Female MPs greeted with disbelief the Taliban's supposed softening of stance on schooling for girls.
Marman Gulhar, MP for the north-eastern province of Kunar, was also sceptical. "This is not true and it will never happen," she told the BBC. "The Taliban will never be ready for that [girls' education].
"In fact they are fighting against that. The girls' schools are closed and still are closed."

Government and private schools across Swat are unlikely to reopen when the winter vacations end after a Taliban deadline expired on Thursday – with around 80,000 female students facing a year without classes.





Last month, the Taliban threatened to kill any girl attending classes after January 15, and to blow up any schools where girls are enrolled.
The expiry of the deadline – which did not apply to girls below grade five – has been followed by the closure of around 400 schools in Swat, leaving the education of around 80,000 female students and the careers of about 8,000 female teachers in jeopardy.
Residents are complaining that the government has not responded to the situation.

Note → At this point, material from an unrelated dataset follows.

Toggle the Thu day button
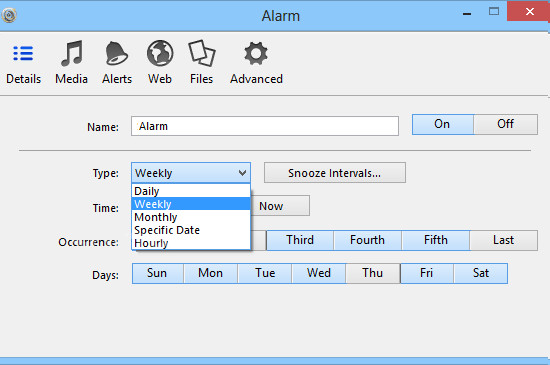This screenshot has height=365, width=550. 373,273
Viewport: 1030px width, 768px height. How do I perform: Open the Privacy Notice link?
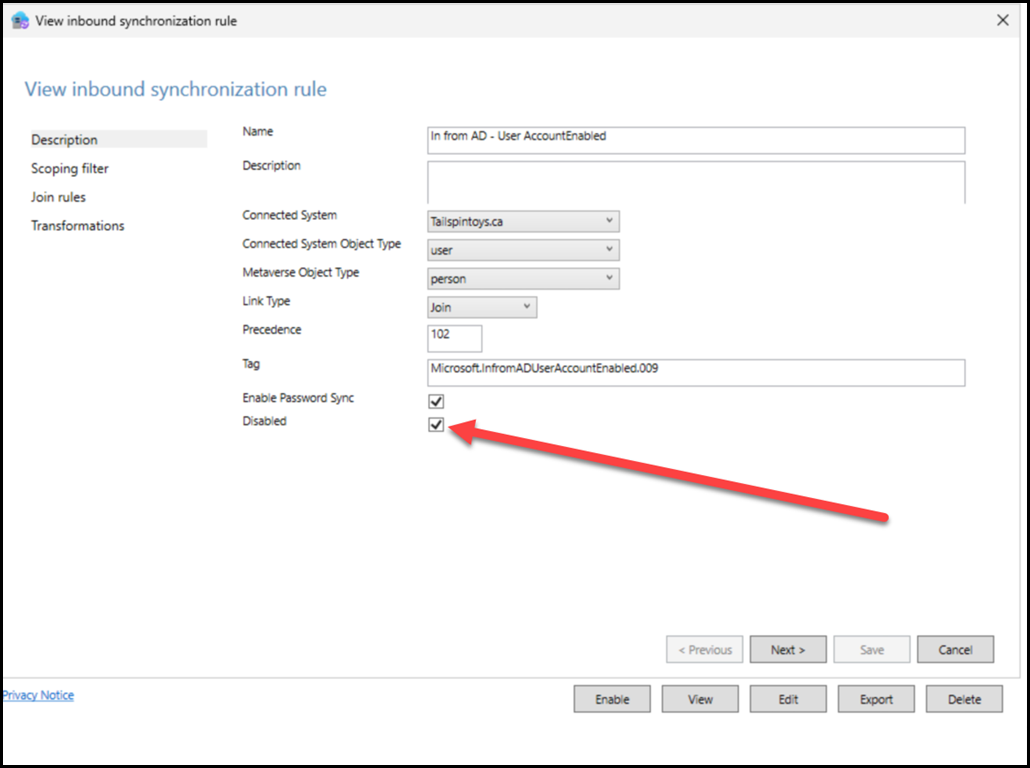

They say the closure of schools has left some parents with no option but to migrate, but the majority cannot afford such a move.



District education officials also said the government had not yet come up with a solution.
The district administration had asked private schools to continue classes, but the request has been turned down. A spokesman for an association of private schools told AFP the resumption of classes was in doubt. “The government has assured us it will provide security, but it is a question of the lives of the students … we cannot take a risk.” The Swat Taliban have already destroyed 122 girls’ schools.